---------- VORGEGEBENER TEXT ----------

Bindungswirkung einer verbindlichen Zolltarifauskunft


Leitsatz

NV: Eine vZTA bindet die Zollbehörde auch hinsichtlich solcher Einfuhrwaren, deren Beschaffenheit von derjenigen der in der vZTA beschriebenen Ware abweicht, sofern es sich um erzeugnis- oder herstellungsbedingte Abweichungen bei Beschaffenheitsmerkmalen handelt, die für die Tarifierungsentscheidung der die vZTA erteilenden Zollbehörde erkennbar ohne Bedeutung waren und keine Auswirkung auf das Einreihungsergebnis haben können.

Tatbestand

1

I. Die Klägerin und Revisionsklägerin (Klägerin) führt Haselnusskerne aus der [X.] in das Zollgebiet der [X.] ein, die vor ihrer Einfuhr zur Reduktion ihres [X.] für 12 Minuten auf durchschnittlich 115°C, kurzzeitig bis zu 140°C, erhitzt werden.

---------- INHALT DES MATERIALS ----------

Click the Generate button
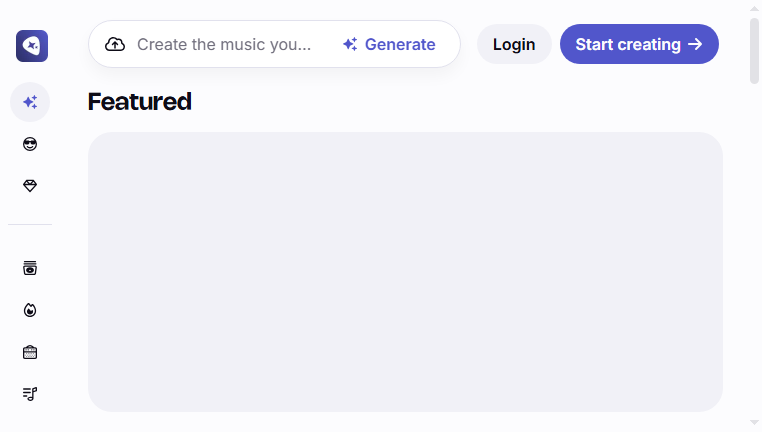 point(389,44)
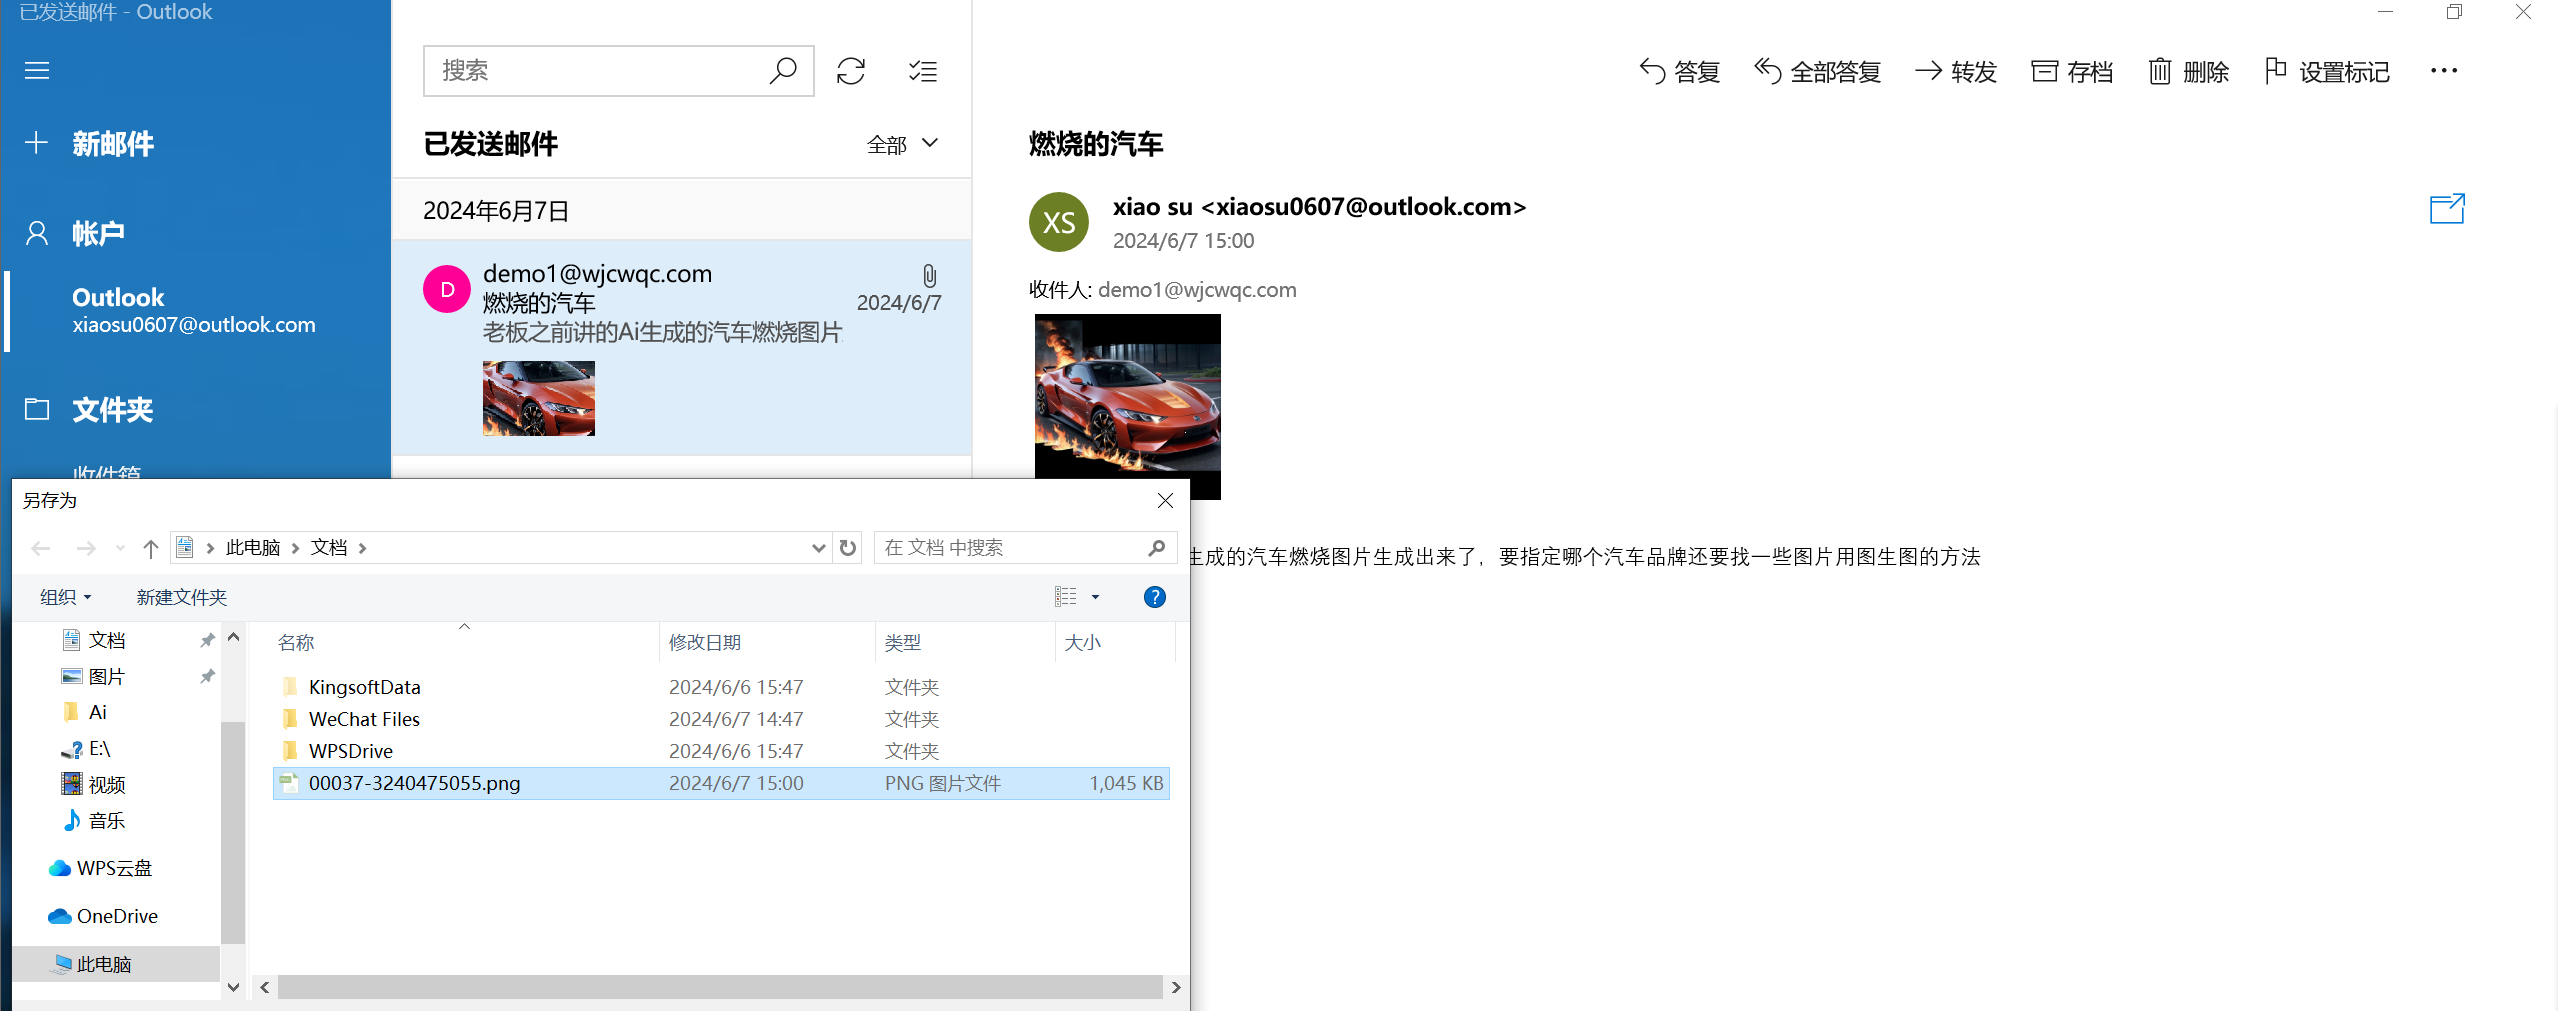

----------

### ÜBUNGSAUFGABEN
• A. Gib den Text zur Zolltarifauskunft von "I. Die Klägerin" bis "140°C, erhitzt werden." wortgetreu wieder.
• B. Beantworte anhand des Textes zur Zolltarifauskunft diese Fragen:
(i) Wen bindet eine vZTA laut Leitsatz?
(ii) Welche Ware führt die Klägerin ein?
(iii) Wie lange und bei welcher durchschnittlichen Temperatur wird diese Ware vor der Einfuhr erhitzt?
Das Material steht in keinem Zusammenhang mit dem Text.

### LÖSUNGEN
• A.
I. Die Klägerin und Revisionsklägerin (Klägerin) führt Haselnusskerne aus der [X.] in das Zollgebiet der [X.] ein, die vor ihrer Einfuhr zur Reduktion ihres [X.] für 12 Minuten auf durchschnittlich 115°C, kurzzeitig bis zu 140°C, erhitzt werden.

• B.
(i) Die Zollbehörde.
(ii) Haselnusskerne.
(iii) 12 Minuten bei durchschnittlich 115°C.